> [Task objective]: Rescale the rows starting at the beginning and ending at the line that contains "will click(87, 154).". Reproduce every row in full, requests included, and multiply each click coordinate in the answers by 1.85, rounding to whole numbers with halves rounded up while leaving every number in the requests unchanged.

'''

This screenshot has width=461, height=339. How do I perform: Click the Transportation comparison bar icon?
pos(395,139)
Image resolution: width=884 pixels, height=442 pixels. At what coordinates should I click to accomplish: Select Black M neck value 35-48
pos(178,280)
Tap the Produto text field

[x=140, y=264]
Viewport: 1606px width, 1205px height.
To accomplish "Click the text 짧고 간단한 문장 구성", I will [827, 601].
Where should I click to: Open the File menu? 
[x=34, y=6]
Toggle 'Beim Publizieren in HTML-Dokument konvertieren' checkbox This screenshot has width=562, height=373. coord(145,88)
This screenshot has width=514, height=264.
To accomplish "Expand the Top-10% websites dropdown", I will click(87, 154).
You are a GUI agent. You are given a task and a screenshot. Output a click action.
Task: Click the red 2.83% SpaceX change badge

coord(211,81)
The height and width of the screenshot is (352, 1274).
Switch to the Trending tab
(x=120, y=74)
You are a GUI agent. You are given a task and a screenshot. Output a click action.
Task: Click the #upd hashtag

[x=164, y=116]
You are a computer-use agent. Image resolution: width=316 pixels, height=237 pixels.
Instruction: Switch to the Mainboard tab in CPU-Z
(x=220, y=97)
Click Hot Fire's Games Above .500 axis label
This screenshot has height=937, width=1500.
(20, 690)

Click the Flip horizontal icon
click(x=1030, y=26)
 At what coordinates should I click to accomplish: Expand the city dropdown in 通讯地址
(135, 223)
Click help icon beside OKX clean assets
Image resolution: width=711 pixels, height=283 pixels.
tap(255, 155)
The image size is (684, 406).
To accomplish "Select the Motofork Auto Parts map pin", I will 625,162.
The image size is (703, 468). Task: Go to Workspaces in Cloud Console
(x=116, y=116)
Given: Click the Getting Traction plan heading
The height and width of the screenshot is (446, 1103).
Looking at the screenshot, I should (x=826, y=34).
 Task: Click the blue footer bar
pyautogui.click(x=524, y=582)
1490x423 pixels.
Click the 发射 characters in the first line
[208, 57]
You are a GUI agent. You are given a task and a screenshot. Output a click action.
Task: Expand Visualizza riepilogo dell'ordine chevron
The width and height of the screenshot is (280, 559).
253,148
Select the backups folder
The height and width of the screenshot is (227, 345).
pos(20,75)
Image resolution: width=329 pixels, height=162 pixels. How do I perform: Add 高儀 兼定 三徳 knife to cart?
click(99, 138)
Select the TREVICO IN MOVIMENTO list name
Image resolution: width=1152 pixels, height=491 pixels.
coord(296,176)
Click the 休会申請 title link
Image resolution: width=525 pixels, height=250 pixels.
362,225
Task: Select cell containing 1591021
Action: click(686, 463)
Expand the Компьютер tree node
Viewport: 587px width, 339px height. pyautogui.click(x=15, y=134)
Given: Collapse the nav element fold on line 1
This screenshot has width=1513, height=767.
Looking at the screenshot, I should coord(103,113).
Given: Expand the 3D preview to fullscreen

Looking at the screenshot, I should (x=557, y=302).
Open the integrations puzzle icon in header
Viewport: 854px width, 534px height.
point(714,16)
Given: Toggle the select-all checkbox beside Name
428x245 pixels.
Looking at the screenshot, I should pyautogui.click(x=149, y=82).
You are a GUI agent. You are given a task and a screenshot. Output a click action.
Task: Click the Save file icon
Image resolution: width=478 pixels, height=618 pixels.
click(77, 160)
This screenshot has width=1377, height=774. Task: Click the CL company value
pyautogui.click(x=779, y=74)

'''

> [Finished exercise]:
This screenshot has width=461, height=339. How do I perform: Click the Transportation comparison bar icon?
pos(731,257)
Image resolution: width=884 pixels, height=442 pixels. At what coordinates should I click to accomplish: Select Black M neck value 35-48
pos(329,518)
Tap the Produto text field

[x=259, y=488]
Viewport: 1606px width, 1205px height.
To accomplish "Click the text 짧고 간단한 문장 구성", I will [1530, 1112].
Where should I click to: Open the File menu? 
[x=63, y=11]
Toggle 'Beim Publizieren in HTML-Dokument konvertieren' checkbox This screenshot has width=562, height=373. coord(268,163)
This screenshot has width=514, height=264.
To accomplish "Expand the Top-10% websites dropdown", I will click(161, 285).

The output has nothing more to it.